PROMPT:
Return exactly those lines of the material below that fall between the line holding "フィードバック (105, 2506)" and the line holding "トピック (50, 2547)", inclusive.
===
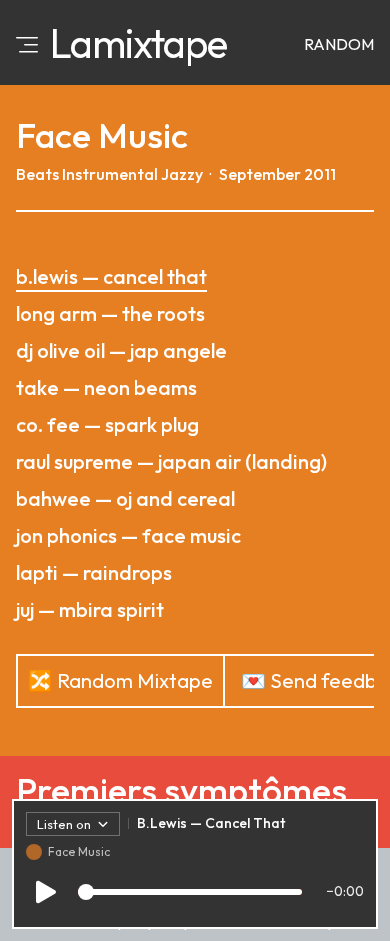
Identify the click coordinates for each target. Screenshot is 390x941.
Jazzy (182, 174)
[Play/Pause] (46, 891)
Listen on (64, 824)
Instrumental (110, 174)
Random (339, 44)
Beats (37, 174)
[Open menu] (27, 43)
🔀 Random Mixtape (120, 680)
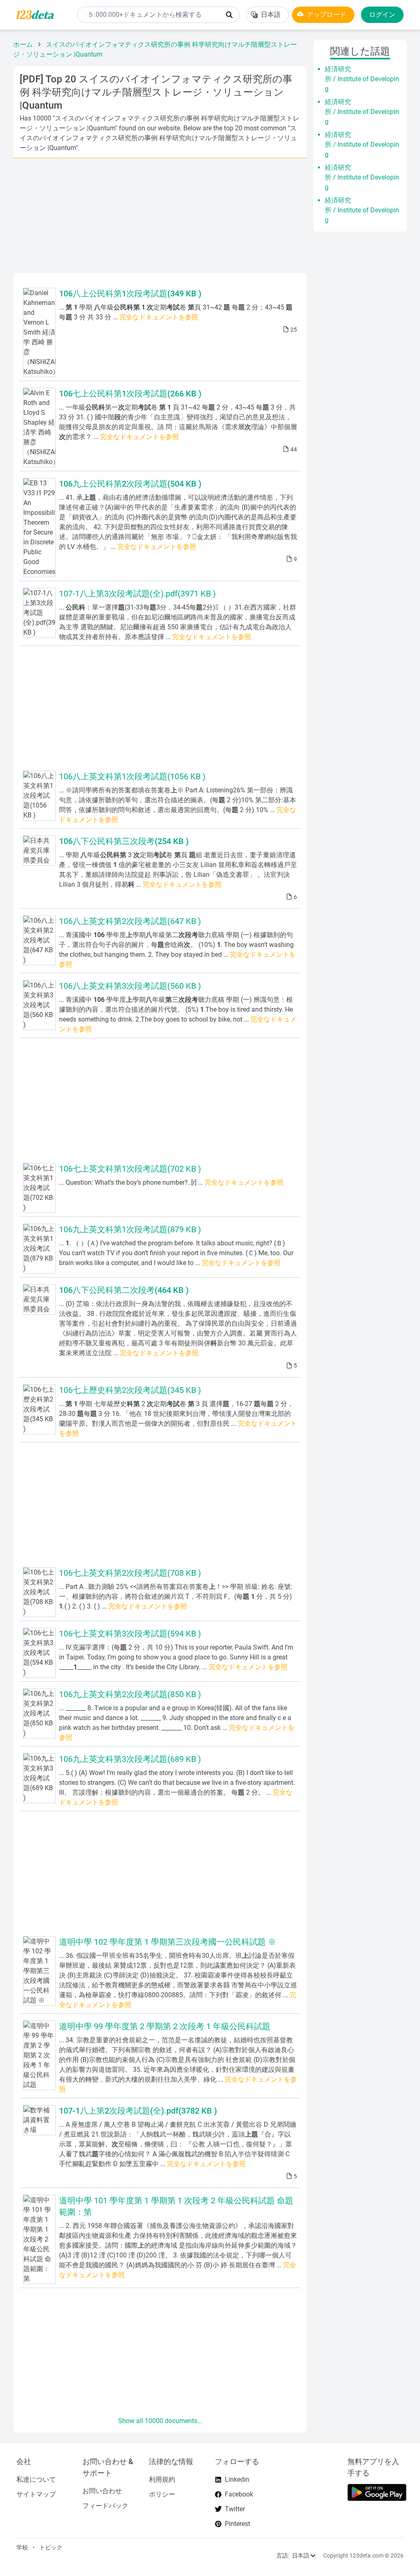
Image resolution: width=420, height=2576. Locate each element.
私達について (36, 2479)
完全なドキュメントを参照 (158, 317)
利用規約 (162, 2479)
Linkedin (237, 2479)
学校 (22, 2547)
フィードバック (105, 2506)
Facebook (239, 2494)
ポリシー (162, 2494)
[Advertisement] (160, 215)
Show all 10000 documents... (160, 2421)
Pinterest (237, 2524)
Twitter (235, 2509)
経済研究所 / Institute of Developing (362, 79)
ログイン (382, 14)
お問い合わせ (102, 2491)
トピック (50, 2547)
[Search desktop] (229, 14)
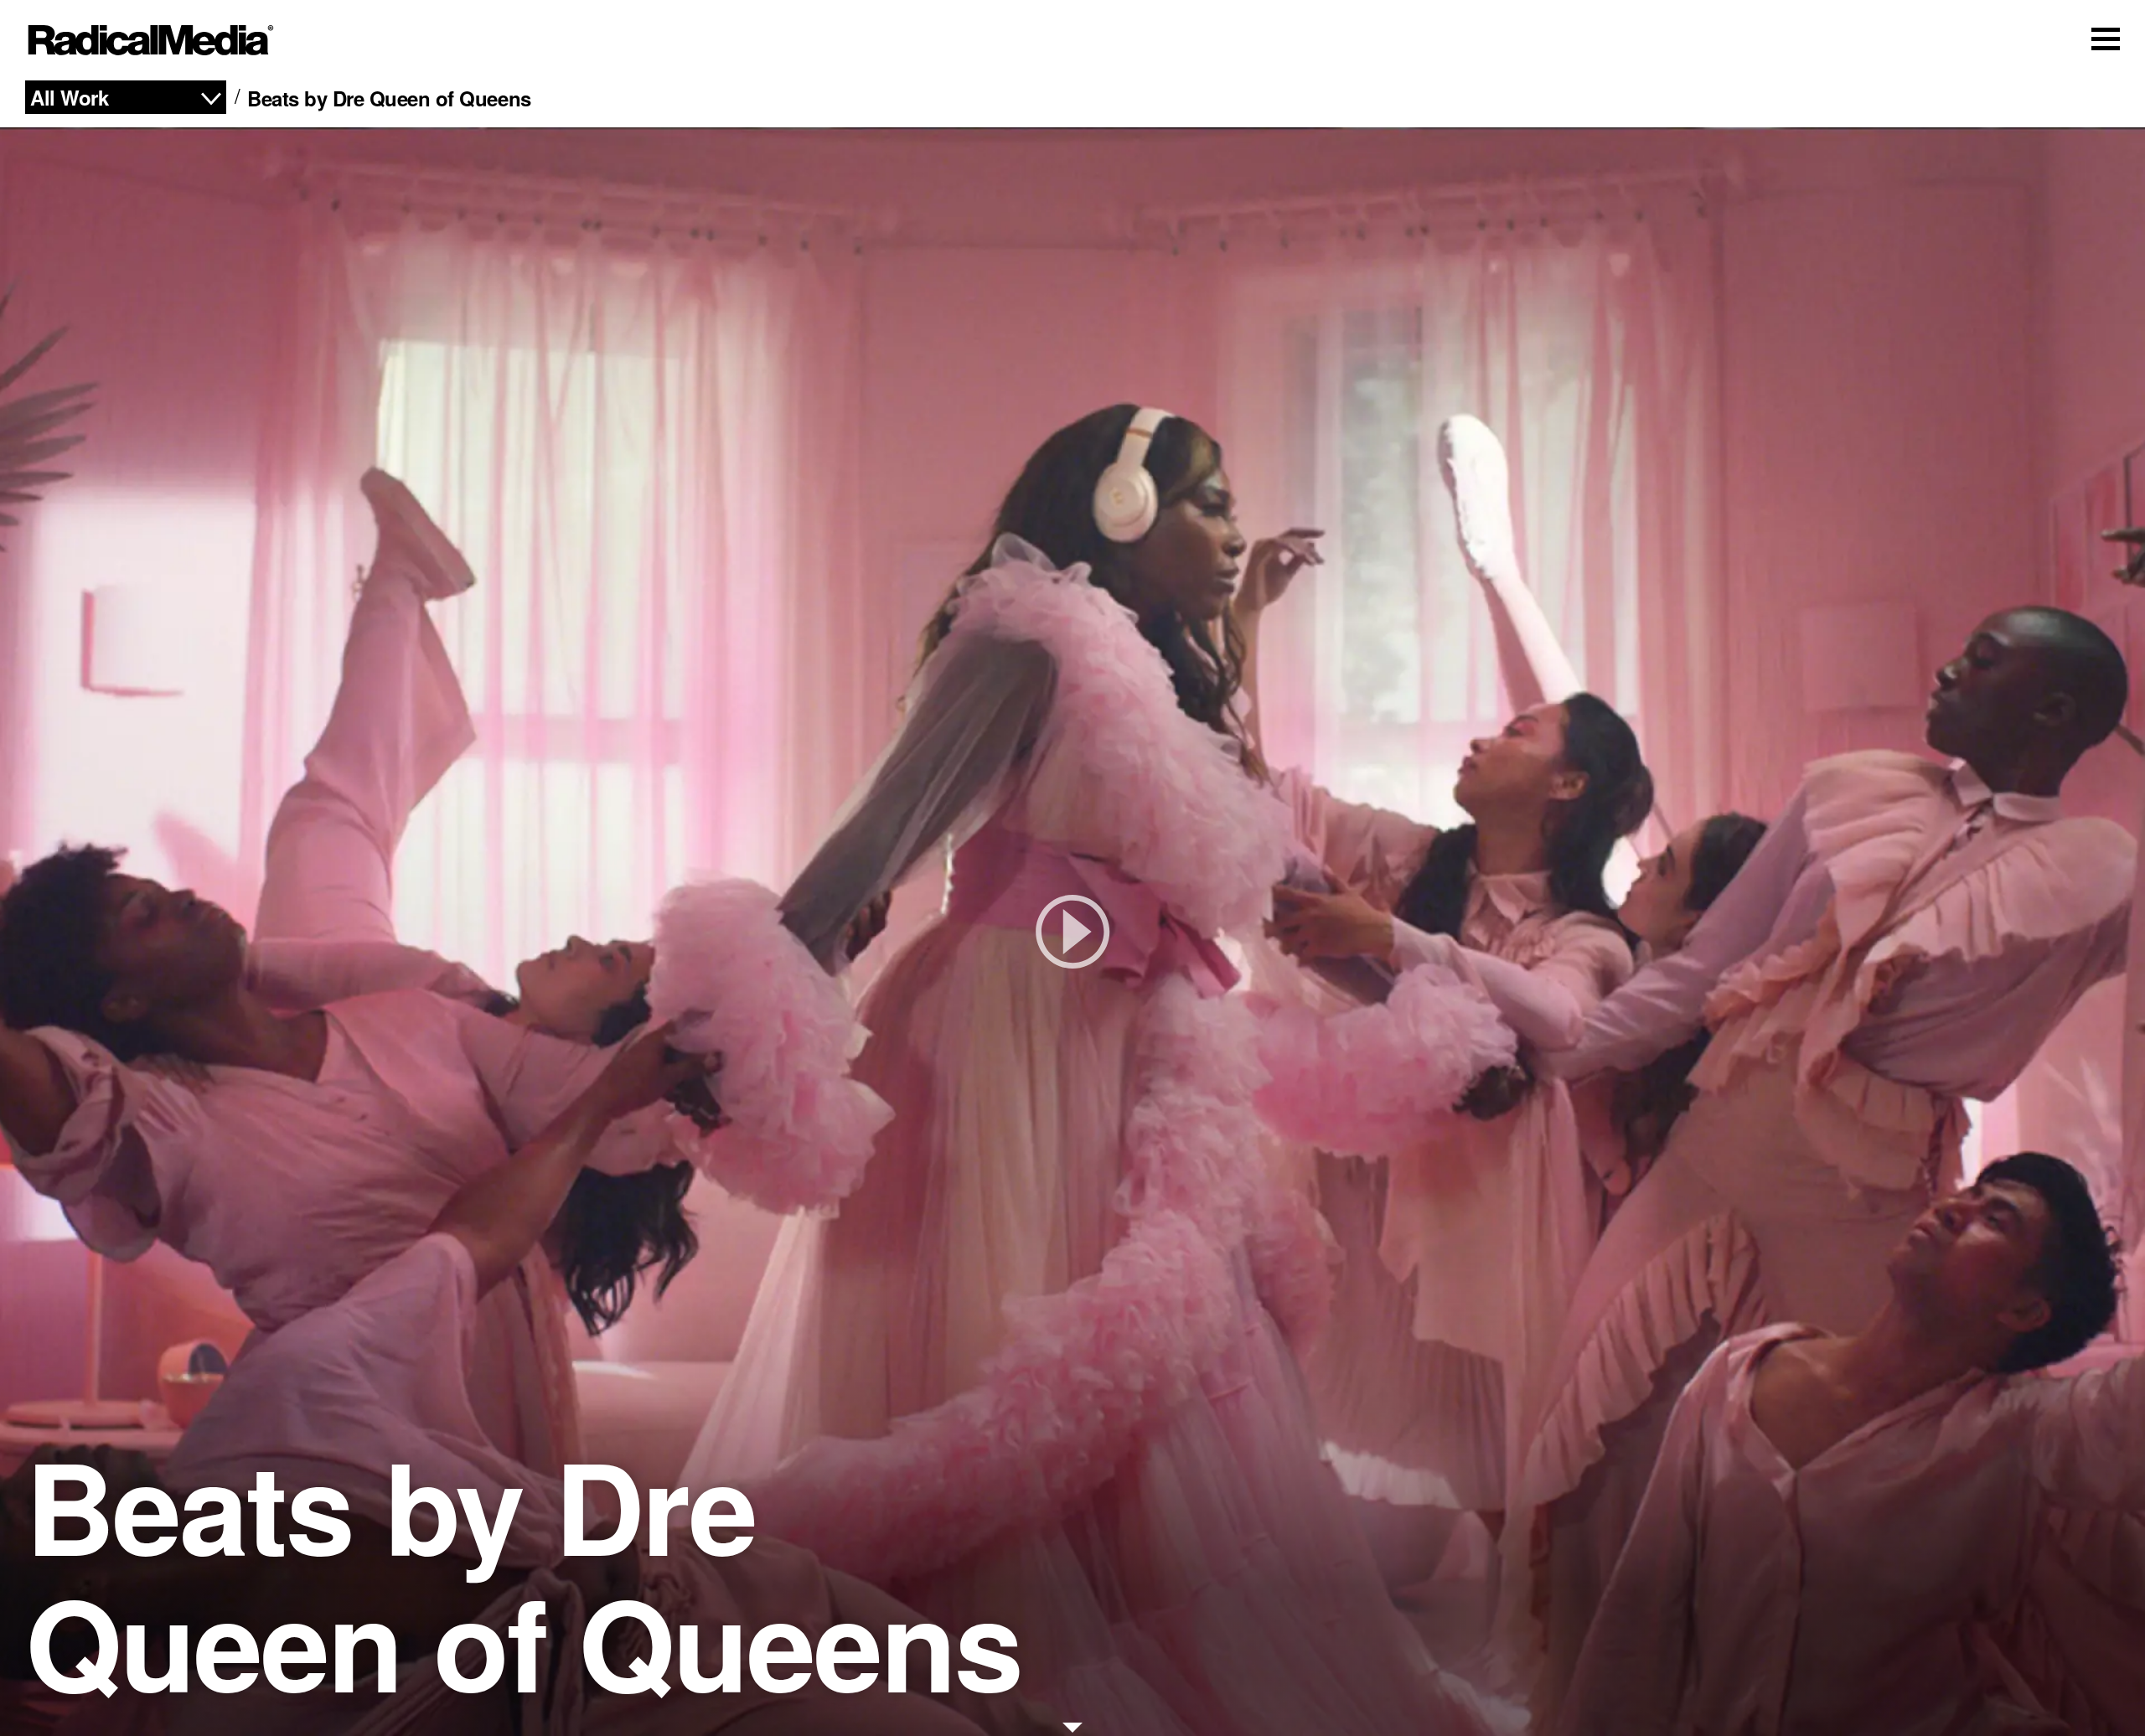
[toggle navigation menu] (2105, 39)
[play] (1072, 931)
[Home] (151, 40)
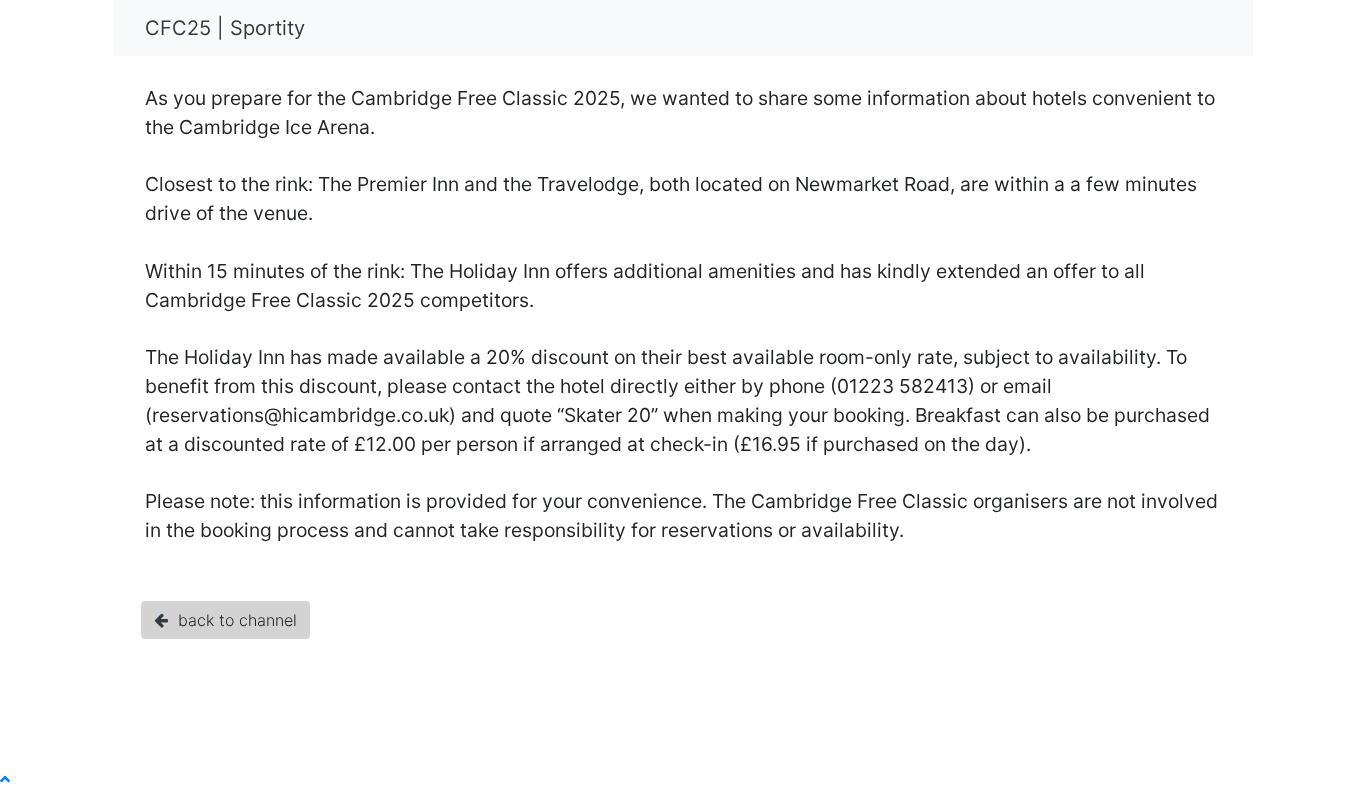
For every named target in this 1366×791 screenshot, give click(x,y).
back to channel (232, 620)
===
OUTPUT FOR THIS TASK:
フィードバック (105, 2506)
Facebook (239, 2494)
ポリシー (162, 2494)
[Advertisement] (160, 215)
Show all 10000 documents... (160, 2421)
Pinterest (237, 2524)
Twitter (235, 2509)
経済研究所 / Institute of Developing (362, 79)
ログイン (382, 14)
お問い合わせ (102, 2491)
トピック (50, 2547)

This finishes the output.